Читаем Волоколамское шоссе полностью

На вырубке — никого! Лошади спокойно хрупают, перетирают на зубах овес. Стоят две наши осиротевшие пушечки, около них — ни души. А я? Вскочил, остолбенел. Смотрю на пушки. Они мучили нас, мы с ними не расставались, выносили на руках, берегли это наше последнее противотанковое средство. Они выходили с нами из всех окружений от села Новлянского и до этой поляны, посреди которой сейчас брошен ворох сена. Перевел взгляд на лесок. В просветах меж деревьями — немцы! Человек тридцать в белых халатах, белых касках идут цепью. Впервые их вижу в этом маскировочном белом наряде. И стою, оцепенев. Идут не торопясь, соблюдают осторожность. Уже выходят на открытое место.

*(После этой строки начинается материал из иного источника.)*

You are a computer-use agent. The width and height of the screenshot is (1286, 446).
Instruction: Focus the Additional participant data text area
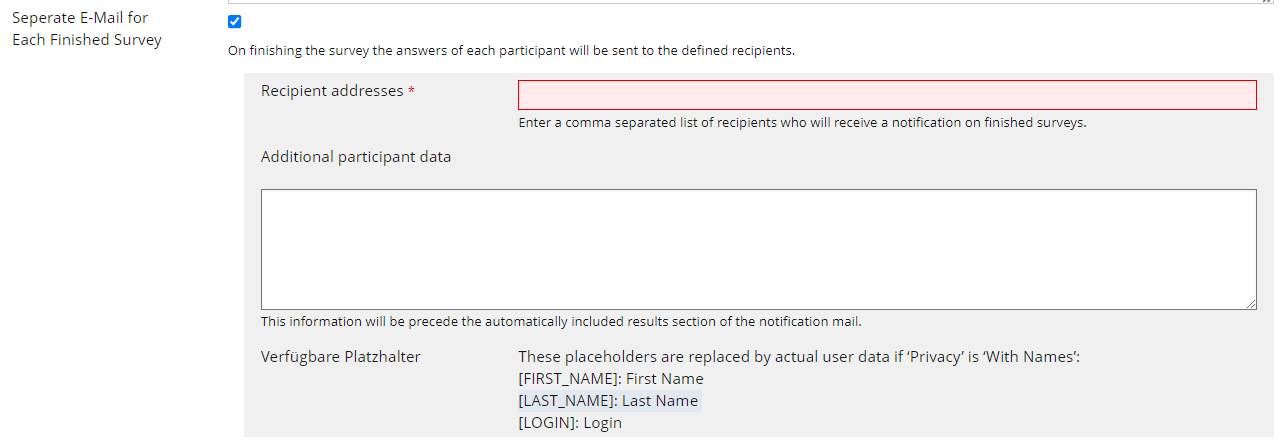(758, 249)
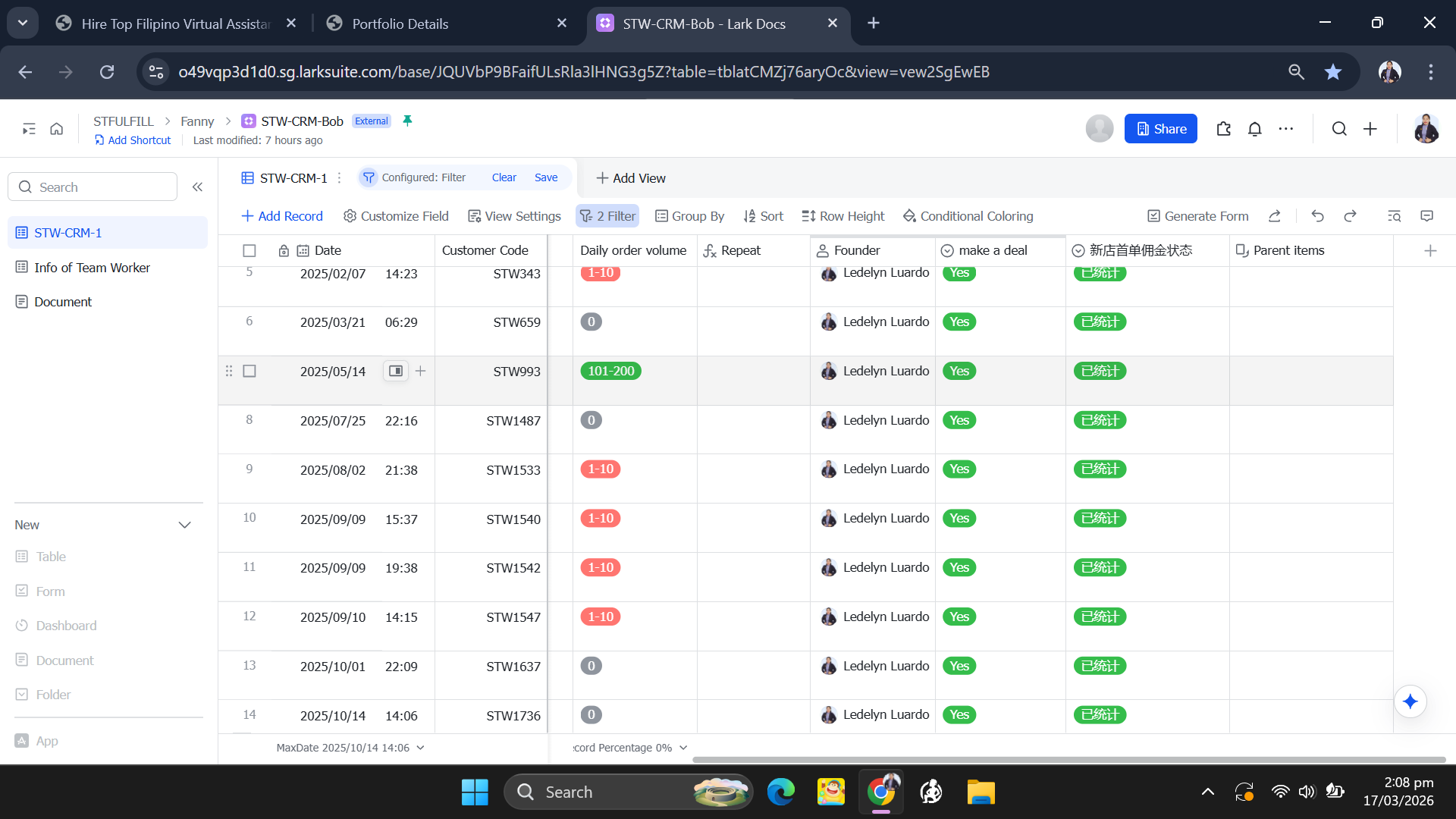Pin document with green pin icon
1456x819 pixels.
click(407, 121)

Неожиданно слышу сиплый шепот Заева:

— Товарищ комбат, чего стоишь? — в эту минуту он опять говорит со мной на «ты». — Ложись! Сейчас вдвоем их шуганем!

Кошу глазом. За пнем распластался Заев. Он изготовился для стрельбы лежа: слегка раскинуты длинные ноги, локти уперты в снег, автомат прижат к плечу, палец касается спускового крючка. Из кармана уже вытащена, темнеет под рукой запасная обойма. Отстегнута, покоится рядом и ручная граната. А меня еще держит, не отпускает столбняк. Встречаю взгляд Заева. Его глаза под выступами лохматых бровей вдруг становятся понимающими, проникновенными. Замечаю его горькую-горькую усмешку. Почему он так усмехнулся?

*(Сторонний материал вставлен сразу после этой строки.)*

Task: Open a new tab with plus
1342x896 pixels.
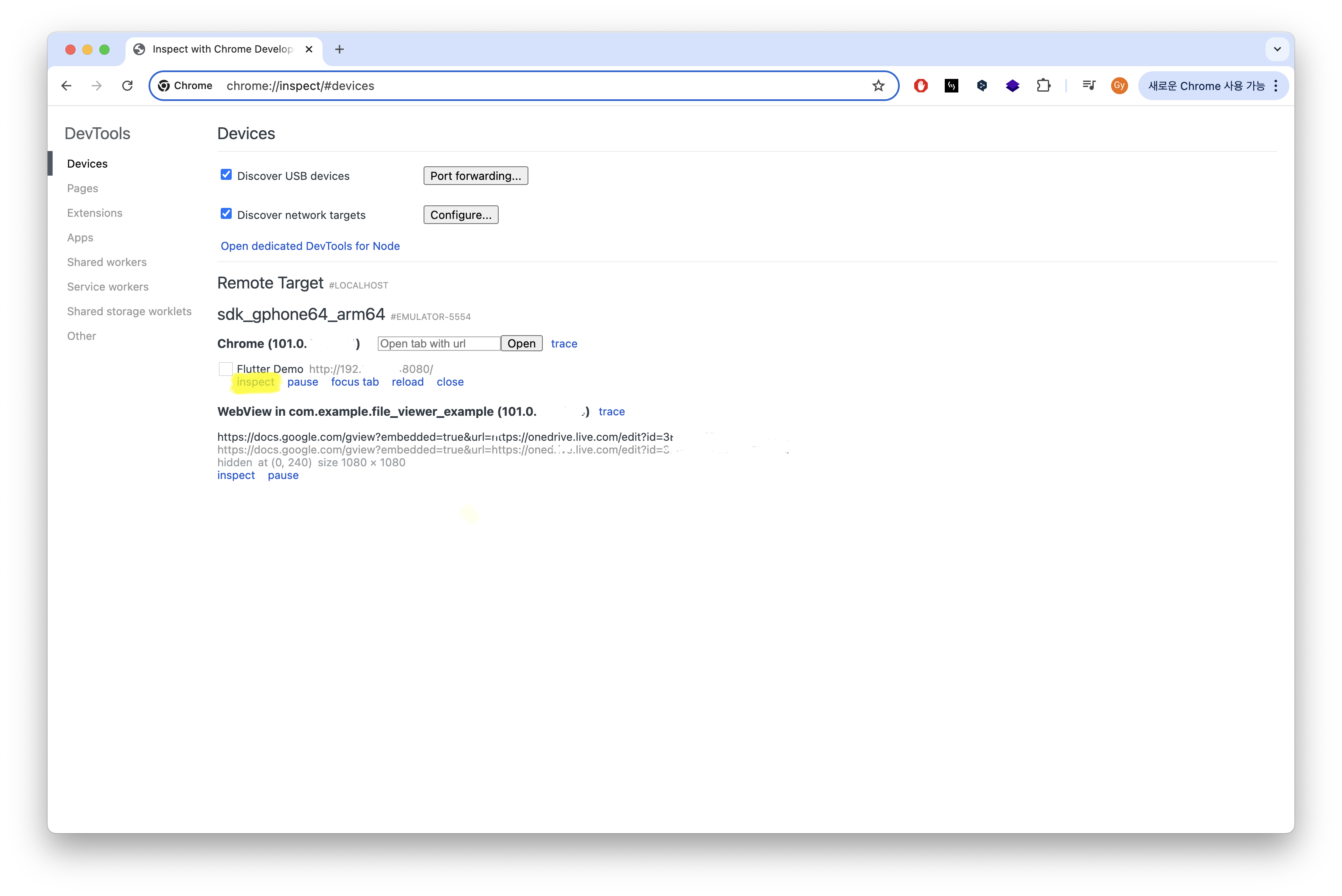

Взор Заева уже обращен к немцам. Вот-вот он нажмет спуск. И как раз в этот миг позади раздается повелительный крик Толстунова:

— Комбат остался! Куда же вы бежите? За мной!

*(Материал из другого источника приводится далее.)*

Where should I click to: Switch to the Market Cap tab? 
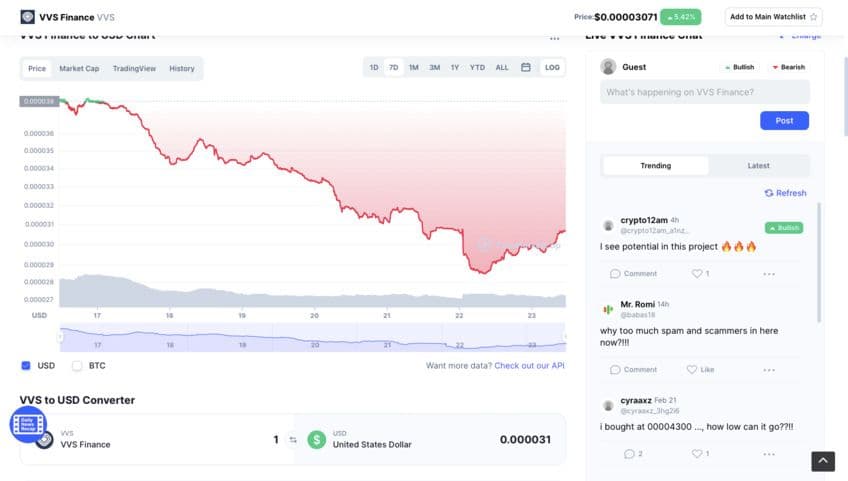point(79,69)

Разумеется, Толстунов поминает и мамашу — где только в дни войны ее не вспоминали!

Весь батальон вылетает обратно на поляну. Строчит автомат Заева. Бойцы с яростным «ура» бегут на врага, стреляя на ходу. Впереди Толстунов и Филимонов. Их обгоняют другие. Различаю Гаркушу. Он почти неузнаваем. Лукавинка сошла с побледневшего лица, оно искажено злостью, страстью боя. Замечаю Ползунова, Джильбаева, Курбатова. Сейчас они страшны.

Страстные люди! Где-нибудь вставьте, употребите это выражение, когда будете писать о них, моих бойцах.

Немцы шарахнулись. Наши увлеклись преследованием. Выстрелы хлопают в лесу. Кричу:

— Заев! Ко мне!

Он подбегает, останавливается, ожидая приказания, серьезный, внимательный, суровый. Опущены по швам его длинные руки. Одна сжимает автомат. Вновь встречаю его честный, прямой взгляд. И вдруг вспоминаю его недавнюю горькую усмешку, понимаю ее смысл. Да, точно такой же паралич, что в минуту душевного потрясения, внезапности стиснул меня, охватил когда-то Заева на пулеметной двуколке. За это я его судил… Ну, не излияниями же заниматься!

— Семен, лети! Возвращай людей! А то не расхлебаем эту кашу.

— Есть!



Некоторое время занимаюсь сбором батальона. То и дело в лесу слышится: «У-гу-гу-гу…» Это аукаются, подают о себе весть далеко зашедшие бойцы.

Наконец все стянулись к вырубке, заняли места в своих взводах, отделениях. Батальон выстроен, готов к походу.

Лишь Рахимов еще не вернулся. Но ждать больше нельзя.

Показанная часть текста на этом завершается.